Since about fifteen years Scanning Electron Microscopy (SEM), Transmission Electron Microscopy (TEM), and
Scanning TEM (STEM) knew a new flourishing due to the commercial availability of ultra-bright field emission
electron sources, allowing to perform both much faster imaging and compositional analyses. Furthermore, TEM
and STEM development was further dramatically pushed by the invention of spherical aberration correctors for
the TEM objective lens and the STEM condenser one, permitting to get unprecedented point resolution, down to
less than 0.1 nm, using conventional electron acceleration voltages. As a consequence, all these achievements
strongly promoted a terrific progress of in situ Electron Microscopy, both SEM- and TEM-based, which consists
in live-imaging several dynamic processes occurring to the investigated sample as a consequence of an external
stimulus.

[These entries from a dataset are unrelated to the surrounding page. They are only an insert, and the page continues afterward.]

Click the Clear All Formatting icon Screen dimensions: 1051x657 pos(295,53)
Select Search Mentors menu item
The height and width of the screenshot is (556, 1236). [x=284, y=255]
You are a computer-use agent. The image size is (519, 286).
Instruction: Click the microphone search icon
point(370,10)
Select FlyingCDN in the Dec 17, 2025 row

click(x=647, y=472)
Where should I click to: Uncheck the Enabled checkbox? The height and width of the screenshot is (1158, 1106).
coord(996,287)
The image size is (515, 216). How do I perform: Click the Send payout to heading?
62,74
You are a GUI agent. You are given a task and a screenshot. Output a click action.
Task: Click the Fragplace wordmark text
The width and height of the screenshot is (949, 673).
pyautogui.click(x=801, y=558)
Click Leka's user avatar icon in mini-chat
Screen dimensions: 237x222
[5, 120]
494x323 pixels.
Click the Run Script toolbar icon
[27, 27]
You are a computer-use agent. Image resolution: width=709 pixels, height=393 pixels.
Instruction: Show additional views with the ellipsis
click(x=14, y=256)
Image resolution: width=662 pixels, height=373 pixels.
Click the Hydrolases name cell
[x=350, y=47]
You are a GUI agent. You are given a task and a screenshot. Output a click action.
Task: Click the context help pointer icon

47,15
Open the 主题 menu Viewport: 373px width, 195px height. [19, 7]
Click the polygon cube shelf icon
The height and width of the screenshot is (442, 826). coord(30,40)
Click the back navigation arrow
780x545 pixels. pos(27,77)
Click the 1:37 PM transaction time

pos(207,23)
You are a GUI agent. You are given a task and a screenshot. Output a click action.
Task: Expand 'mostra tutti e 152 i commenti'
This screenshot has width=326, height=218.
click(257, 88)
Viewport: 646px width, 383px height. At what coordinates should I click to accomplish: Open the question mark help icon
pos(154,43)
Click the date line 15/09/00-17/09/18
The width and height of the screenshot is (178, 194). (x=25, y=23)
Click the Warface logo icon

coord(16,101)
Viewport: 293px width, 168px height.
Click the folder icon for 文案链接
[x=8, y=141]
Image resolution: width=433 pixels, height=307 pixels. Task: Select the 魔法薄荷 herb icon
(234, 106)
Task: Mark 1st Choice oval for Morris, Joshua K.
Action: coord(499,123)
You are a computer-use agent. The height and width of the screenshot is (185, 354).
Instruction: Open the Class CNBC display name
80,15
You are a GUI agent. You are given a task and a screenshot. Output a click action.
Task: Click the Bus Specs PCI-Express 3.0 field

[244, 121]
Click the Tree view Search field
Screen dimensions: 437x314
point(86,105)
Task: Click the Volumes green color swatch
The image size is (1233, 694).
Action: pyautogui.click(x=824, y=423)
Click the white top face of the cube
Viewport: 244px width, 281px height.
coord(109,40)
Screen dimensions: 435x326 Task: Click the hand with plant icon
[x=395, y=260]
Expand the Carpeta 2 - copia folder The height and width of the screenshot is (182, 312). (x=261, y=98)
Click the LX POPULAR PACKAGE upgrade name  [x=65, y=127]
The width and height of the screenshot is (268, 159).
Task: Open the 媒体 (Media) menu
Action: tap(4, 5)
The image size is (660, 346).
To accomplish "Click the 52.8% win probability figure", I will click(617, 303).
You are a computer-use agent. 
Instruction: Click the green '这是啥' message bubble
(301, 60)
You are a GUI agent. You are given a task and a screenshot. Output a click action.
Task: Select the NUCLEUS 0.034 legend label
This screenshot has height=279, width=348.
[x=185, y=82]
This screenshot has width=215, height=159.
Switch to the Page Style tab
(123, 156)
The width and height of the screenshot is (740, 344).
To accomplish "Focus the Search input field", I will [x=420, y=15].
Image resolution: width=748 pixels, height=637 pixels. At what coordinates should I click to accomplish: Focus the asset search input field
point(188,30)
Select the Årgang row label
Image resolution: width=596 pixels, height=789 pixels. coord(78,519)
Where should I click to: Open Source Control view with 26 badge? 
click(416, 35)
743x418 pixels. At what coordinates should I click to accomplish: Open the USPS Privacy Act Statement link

With this aim, novel and dedicated specimen holders were designed, of which the main feature is the
concomitant capability to tune the external stimulus (heating, biasing, indenting, etc.) with very high precision
and speed, and to reduce down to few nanometers per minute the sample’s spatial drift.
I’ll first provide with a general overview of the above-mentioned impressive improvements of both (S)TEM
and SEM in situ imaging and analytical capabilities, paying particular attention to those related to the specimen
heating. I will describe the in situ thermally-driven evolution of nanosized gold polycrystals with different
starting density, imaged by a TEM approach. Second, I will show the thermally-driven time evolution of
nanoporous gold’s 3D structure, studied by a smart combination of in situ heating SEM and Serial Block Face-
SEM, i.e., ultramicrotomy performed inside a scanning electron microscope.